Software: VW und Mercedes lassen Google und Apple tiefer ins Auto
Der Autobauer will die Anlaufkosten unter fünf Milliarden Euro drücken.
Foto: Mercedes-Benz AGWien, Düsseldorf. Mit gewaltigen Investitionen wollten Deutschlands Autobauer die Softwareentwicklung im Auto dominieren. Nun zeigt sich: Die Hersteller sind mit dem Ansatz der Eigenentwicklung gescheitert und schwenken um. Zu groß ist die Herausforderung, zu gering das eigene Know-how, zu hoch sind die Kosten. Die Autobauer müssen sparen, allen voran Volkswagen.
Nach Informationen aus Konzernkreisen will VW bei seiner Softwareeinheit Cariad allein in diesem Jahr einen dreistelligen Millionenbetrag einsparen. Bei Mercedes wurden die Investitionen in die Entwicklung des eigenen Betriebssystems auf ein bis zwei Milliarden Euro gedeckelt.

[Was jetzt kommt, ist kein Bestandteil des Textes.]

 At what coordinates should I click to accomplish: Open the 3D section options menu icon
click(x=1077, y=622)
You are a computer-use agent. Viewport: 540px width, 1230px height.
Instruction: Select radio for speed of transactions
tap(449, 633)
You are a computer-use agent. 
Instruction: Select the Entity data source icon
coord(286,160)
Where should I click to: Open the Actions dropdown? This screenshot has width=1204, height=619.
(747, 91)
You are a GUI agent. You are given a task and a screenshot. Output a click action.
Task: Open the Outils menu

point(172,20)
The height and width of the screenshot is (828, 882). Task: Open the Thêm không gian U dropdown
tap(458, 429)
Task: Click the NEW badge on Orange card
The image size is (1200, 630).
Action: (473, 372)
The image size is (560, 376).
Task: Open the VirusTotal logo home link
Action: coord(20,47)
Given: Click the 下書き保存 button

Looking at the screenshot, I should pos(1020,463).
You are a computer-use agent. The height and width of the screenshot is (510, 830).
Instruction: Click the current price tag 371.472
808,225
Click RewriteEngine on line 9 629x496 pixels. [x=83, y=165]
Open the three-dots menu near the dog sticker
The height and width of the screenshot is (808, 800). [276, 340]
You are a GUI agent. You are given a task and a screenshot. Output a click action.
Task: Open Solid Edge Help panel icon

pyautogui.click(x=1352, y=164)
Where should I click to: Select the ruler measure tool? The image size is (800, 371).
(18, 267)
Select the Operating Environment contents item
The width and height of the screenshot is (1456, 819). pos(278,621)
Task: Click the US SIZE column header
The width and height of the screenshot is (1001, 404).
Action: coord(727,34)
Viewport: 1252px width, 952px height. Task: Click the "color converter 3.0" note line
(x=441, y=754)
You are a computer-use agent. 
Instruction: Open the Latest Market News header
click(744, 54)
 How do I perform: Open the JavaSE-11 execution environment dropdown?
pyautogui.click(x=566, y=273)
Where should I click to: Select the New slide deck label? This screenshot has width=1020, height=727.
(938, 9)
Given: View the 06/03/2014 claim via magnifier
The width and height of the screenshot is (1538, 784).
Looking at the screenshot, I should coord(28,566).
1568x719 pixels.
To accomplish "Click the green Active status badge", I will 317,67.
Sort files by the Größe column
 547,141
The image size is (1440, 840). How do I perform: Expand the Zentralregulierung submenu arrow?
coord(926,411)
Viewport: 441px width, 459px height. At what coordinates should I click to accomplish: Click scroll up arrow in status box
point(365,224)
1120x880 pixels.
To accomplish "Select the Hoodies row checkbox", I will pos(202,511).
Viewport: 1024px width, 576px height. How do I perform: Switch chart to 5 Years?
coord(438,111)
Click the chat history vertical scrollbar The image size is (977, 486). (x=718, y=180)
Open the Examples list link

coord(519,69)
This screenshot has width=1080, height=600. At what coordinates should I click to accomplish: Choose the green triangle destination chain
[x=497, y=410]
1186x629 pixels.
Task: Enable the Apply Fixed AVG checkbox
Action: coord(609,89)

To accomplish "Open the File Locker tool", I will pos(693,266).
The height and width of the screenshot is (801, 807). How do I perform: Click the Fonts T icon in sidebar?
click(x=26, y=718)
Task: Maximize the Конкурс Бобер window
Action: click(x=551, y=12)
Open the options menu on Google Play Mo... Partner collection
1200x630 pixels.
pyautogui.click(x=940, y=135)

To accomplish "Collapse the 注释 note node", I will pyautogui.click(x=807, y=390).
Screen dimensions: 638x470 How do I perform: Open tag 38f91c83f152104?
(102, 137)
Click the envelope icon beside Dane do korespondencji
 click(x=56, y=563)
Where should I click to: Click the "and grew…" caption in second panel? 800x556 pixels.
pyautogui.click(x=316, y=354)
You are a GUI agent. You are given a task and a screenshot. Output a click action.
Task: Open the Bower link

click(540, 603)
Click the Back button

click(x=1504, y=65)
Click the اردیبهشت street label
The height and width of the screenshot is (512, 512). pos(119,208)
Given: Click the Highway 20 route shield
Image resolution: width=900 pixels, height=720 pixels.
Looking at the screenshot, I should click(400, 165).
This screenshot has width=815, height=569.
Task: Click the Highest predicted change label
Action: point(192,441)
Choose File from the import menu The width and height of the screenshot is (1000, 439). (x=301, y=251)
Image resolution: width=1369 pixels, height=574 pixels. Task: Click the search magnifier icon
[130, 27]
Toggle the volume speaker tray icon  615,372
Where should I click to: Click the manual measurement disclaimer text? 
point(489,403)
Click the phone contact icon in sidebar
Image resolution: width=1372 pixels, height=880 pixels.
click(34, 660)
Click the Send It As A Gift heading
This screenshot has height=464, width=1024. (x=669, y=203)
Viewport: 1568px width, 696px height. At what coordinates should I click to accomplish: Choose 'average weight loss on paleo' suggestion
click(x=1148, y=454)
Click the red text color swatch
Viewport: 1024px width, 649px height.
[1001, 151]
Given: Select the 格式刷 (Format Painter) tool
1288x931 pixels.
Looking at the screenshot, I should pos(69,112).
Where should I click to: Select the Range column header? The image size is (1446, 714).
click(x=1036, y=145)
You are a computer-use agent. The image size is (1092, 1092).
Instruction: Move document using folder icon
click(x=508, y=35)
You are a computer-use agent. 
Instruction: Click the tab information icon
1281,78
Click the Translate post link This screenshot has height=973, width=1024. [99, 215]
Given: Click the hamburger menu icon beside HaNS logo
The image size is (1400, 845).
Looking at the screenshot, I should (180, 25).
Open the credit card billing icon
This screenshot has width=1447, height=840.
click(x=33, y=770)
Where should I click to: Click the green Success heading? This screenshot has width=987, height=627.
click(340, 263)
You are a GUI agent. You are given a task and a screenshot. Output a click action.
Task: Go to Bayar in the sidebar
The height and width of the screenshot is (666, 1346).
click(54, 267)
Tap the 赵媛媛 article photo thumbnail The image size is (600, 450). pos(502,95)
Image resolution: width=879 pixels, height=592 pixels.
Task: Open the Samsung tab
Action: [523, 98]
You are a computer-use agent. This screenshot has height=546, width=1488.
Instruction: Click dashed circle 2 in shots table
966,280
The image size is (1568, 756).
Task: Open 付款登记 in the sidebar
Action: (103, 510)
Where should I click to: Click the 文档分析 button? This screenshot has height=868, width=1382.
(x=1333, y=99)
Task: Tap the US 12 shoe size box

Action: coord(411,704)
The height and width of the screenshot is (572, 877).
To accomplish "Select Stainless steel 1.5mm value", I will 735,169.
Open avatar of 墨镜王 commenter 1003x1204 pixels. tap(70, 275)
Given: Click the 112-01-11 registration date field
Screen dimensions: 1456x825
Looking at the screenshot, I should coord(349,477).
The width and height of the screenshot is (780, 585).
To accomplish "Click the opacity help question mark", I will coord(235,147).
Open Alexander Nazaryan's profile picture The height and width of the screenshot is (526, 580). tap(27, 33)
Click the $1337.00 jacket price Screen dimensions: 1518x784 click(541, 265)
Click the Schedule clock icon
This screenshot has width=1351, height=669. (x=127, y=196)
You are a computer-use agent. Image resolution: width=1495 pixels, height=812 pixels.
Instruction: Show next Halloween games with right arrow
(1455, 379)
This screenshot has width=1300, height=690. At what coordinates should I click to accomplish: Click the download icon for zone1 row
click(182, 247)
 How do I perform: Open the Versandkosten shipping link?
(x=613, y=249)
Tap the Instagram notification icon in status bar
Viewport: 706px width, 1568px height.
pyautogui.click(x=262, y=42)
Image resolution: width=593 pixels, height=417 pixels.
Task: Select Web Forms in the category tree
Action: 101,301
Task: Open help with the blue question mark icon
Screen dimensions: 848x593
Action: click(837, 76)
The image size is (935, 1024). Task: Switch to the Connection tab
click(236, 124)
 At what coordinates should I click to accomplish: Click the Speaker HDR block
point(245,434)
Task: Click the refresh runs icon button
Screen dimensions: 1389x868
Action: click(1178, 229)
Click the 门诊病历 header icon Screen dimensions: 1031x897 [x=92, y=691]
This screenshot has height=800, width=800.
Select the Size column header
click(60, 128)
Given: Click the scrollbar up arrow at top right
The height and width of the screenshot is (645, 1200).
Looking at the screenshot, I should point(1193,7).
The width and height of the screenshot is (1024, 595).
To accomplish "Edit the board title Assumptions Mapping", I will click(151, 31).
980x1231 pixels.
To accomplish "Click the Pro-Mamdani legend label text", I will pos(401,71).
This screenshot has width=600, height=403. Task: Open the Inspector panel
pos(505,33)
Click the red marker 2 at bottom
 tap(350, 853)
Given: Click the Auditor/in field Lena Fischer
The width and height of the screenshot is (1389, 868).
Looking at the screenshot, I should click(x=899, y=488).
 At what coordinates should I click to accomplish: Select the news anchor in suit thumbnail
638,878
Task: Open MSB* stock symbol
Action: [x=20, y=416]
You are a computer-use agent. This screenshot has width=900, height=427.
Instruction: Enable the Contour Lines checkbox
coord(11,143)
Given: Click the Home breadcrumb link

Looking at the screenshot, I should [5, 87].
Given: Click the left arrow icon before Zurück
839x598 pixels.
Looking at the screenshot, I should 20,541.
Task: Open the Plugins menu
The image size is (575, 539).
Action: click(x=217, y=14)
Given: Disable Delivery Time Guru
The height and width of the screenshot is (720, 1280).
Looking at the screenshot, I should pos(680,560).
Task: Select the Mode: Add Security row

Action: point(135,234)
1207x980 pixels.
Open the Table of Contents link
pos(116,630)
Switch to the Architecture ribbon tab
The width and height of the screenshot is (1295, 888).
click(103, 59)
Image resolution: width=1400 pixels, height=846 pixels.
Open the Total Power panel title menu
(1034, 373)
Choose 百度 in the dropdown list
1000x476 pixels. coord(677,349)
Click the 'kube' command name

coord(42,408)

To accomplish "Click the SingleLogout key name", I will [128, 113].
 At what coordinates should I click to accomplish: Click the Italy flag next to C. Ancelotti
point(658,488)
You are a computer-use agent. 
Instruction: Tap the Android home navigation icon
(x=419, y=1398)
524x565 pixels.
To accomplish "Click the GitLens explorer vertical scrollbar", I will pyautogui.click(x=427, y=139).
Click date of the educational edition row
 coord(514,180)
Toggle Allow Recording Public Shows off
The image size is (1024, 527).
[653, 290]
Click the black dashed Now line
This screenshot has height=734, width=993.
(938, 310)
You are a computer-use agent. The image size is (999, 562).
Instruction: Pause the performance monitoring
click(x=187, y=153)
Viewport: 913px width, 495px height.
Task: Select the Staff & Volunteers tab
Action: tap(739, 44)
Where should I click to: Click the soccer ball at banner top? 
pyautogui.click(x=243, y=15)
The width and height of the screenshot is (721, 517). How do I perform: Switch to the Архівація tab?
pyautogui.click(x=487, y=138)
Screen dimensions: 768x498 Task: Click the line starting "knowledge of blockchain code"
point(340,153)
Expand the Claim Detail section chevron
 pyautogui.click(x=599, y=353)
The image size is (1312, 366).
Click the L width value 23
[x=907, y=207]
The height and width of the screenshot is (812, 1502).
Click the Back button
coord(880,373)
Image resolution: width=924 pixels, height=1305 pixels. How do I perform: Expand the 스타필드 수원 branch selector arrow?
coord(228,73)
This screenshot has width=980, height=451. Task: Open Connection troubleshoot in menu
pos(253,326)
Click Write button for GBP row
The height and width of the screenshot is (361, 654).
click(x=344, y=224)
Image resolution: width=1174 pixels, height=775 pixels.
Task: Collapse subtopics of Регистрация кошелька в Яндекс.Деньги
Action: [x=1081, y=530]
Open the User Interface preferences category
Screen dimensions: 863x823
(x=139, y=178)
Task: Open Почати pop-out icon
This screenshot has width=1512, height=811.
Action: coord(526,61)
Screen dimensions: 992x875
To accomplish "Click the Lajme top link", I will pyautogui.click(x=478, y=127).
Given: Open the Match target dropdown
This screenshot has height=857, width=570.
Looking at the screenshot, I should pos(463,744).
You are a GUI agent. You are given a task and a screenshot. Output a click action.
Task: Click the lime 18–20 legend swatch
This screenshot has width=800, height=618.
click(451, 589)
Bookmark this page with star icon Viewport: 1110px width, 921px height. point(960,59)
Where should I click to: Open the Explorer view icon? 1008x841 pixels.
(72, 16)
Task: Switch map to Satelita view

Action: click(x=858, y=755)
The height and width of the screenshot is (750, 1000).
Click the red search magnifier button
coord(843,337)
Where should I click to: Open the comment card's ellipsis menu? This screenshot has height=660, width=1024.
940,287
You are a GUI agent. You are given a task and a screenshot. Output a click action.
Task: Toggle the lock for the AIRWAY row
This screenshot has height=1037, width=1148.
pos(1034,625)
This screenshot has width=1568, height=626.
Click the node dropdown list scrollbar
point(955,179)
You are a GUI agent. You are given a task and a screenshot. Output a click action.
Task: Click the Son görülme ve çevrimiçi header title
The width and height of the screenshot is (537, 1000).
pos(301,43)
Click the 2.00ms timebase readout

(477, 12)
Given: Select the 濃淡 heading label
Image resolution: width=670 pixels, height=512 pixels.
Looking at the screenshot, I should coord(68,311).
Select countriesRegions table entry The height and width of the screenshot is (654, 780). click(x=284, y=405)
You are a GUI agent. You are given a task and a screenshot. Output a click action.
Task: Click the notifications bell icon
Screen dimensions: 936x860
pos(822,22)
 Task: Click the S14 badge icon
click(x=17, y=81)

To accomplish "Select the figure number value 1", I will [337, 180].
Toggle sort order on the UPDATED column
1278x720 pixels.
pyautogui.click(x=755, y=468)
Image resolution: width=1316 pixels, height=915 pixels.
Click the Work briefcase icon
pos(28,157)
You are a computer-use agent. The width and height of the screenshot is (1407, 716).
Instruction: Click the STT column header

Die Folge: Statt auf Eigenentwicklungen setzen die Autobauer jetzt auf Kooperationen mit Techkonzernen wie Google. Volkswagen, BMW und Mercedes hatten sich bislang davor gescheut, sie fürchteten einen Kontrollverlust bei Daten und Entwicklung.
Google kommt der Branche nun entgegen. Statt des Betriebssystems Google Automotive Services, mit dem die Amerikaner das gesamte Infotainment im Auto übernehmen wollten, bietet man nun „Google built in“. Die reduzierte Lösung lässt die Integration einzelner Apps wie Google Maps und Youtube im Auto zu. Gleichzeitig behalten die Hersteller die Hoheit über ihre eigene Software, die als Rahmen fungiert.